Lines before the one containing "Given: Expand the" are left out; that line and every line after it, through the end of the records, are to be reproduced exactly.

☆ ☆ ☆ ☆

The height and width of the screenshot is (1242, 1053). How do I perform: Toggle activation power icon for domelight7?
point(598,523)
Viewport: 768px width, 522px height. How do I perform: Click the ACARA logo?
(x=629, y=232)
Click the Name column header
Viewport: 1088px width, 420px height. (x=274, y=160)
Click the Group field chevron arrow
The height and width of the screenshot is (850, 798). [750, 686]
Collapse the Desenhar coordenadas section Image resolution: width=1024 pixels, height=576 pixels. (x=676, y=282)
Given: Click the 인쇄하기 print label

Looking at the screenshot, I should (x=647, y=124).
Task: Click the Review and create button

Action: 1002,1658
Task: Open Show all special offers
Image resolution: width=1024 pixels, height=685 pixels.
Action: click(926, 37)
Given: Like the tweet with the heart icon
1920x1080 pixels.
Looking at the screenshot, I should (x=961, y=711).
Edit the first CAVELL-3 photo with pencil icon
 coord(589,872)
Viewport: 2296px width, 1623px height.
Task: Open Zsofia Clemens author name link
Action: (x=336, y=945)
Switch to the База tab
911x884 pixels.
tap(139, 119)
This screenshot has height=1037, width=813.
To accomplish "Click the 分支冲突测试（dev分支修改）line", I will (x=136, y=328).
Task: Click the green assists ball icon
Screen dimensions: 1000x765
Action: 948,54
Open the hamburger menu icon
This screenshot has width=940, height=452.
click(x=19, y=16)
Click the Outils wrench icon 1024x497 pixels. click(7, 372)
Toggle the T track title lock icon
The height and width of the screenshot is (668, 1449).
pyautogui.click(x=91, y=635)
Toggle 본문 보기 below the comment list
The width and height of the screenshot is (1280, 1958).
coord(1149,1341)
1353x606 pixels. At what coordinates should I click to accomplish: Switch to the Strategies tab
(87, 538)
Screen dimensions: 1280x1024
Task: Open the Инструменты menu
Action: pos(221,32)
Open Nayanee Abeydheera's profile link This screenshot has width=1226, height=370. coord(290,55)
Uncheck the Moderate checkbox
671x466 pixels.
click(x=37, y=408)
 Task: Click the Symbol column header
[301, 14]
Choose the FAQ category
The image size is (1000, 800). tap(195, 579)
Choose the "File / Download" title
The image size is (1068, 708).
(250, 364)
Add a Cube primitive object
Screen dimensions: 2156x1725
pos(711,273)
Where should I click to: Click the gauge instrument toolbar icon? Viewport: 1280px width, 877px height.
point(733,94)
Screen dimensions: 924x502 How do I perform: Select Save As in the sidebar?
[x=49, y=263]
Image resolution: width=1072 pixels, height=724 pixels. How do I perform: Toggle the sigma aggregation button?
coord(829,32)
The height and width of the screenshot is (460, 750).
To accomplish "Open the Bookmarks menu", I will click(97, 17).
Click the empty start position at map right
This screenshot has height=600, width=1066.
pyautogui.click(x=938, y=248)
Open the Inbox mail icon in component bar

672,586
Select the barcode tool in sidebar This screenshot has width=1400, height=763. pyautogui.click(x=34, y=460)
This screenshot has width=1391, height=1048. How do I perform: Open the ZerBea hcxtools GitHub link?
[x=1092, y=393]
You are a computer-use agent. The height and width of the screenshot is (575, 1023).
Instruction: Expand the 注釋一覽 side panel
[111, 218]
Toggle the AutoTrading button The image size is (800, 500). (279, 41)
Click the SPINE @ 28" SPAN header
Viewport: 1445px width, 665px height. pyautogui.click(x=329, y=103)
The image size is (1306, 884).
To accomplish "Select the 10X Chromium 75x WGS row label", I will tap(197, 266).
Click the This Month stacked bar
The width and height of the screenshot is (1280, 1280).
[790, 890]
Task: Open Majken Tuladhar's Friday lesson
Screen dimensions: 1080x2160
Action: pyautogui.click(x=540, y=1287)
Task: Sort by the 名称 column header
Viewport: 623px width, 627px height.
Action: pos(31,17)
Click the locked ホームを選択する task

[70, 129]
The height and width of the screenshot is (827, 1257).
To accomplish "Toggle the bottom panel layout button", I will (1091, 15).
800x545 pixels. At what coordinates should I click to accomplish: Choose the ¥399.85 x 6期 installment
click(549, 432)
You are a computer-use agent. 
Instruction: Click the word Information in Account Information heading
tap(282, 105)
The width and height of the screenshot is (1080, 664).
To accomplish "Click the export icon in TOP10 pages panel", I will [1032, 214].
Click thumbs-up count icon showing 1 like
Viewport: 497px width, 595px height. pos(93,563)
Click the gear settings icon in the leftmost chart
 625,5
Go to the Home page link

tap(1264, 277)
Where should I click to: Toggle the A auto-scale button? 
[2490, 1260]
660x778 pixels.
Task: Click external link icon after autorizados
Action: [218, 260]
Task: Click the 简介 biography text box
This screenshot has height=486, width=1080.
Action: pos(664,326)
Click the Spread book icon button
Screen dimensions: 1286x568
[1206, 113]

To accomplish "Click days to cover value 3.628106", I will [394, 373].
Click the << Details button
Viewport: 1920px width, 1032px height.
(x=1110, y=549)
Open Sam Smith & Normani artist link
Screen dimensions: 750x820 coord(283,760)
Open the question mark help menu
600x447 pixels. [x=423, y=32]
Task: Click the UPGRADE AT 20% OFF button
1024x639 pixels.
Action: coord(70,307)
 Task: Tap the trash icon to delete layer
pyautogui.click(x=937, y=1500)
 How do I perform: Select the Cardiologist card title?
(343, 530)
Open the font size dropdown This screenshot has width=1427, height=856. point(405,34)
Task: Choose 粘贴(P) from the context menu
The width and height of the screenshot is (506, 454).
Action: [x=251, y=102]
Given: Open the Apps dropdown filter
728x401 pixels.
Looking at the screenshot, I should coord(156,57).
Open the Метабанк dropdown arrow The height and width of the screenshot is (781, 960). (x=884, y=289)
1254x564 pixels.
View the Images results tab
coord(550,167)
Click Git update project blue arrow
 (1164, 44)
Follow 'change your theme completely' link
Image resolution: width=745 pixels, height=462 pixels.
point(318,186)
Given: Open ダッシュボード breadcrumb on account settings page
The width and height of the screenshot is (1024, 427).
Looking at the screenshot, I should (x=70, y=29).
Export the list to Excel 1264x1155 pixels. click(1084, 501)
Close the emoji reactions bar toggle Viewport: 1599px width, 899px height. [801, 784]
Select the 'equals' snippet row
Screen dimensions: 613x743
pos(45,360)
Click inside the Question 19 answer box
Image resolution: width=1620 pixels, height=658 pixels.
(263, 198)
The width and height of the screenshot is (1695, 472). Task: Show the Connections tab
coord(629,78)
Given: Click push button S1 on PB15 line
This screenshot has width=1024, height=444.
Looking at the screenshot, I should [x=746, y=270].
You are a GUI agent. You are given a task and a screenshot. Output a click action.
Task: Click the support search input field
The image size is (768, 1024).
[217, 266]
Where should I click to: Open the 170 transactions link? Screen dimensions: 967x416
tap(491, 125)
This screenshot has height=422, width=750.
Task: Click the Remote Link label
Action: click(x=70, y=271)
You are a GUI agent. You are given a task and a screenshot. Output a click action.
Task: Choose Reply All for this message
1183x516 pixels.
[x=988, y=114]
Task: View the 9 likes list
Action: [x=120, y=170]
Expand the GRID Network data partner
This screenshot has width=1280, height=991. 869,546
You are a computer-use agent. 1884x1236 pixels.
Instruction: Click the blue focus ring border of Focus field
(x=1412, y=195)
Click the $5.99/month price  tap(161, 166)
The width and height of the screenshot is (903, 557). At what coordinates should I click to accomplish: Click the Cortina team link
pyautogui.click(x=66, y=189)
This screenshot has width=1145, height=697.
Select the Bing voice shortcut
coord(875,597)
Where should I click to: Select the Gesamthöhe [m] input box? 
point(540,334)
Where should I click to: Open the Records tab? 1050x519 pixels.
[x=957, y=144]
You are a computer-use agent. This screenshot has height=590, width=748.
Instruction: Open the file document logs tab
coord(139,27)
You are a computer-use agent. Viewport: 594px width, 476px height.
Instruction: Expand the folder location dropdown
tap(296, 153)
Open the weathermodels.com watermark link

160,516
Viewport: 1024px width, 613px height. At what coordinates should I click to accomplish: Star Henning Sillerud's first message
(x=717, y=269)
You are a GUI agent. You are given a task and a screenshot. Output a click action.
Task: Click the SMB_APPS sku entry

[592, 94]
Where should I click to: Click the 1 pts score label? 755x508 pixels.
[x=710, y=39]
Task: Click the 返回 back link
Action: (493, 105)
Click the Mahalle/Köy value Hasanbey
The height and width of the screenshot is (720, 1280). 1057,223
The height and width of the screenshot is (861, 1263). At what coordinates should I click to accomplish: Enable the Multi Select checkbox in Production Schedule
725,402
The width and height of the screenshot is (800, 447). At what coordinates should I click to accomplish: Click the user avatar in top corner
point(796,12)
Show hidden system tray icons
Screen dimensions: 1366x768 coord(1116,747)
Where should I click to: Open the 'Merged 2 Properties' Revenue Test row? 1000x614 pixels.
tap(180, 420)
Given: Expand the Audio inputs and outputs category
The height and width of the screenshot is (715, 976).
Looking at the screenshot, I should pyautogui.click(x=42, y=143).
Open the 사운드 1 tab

☆ ☆ ☆ ☆

■ SOLUTION TO THIS EXERCISE:
Given: Expand the Audio inputs and outputs category
The height and width of the screenshot is (715, 976).
Looking at the screenshot, I should pyautogui.click(x=42, y=143).
Open the 사운드 1 tab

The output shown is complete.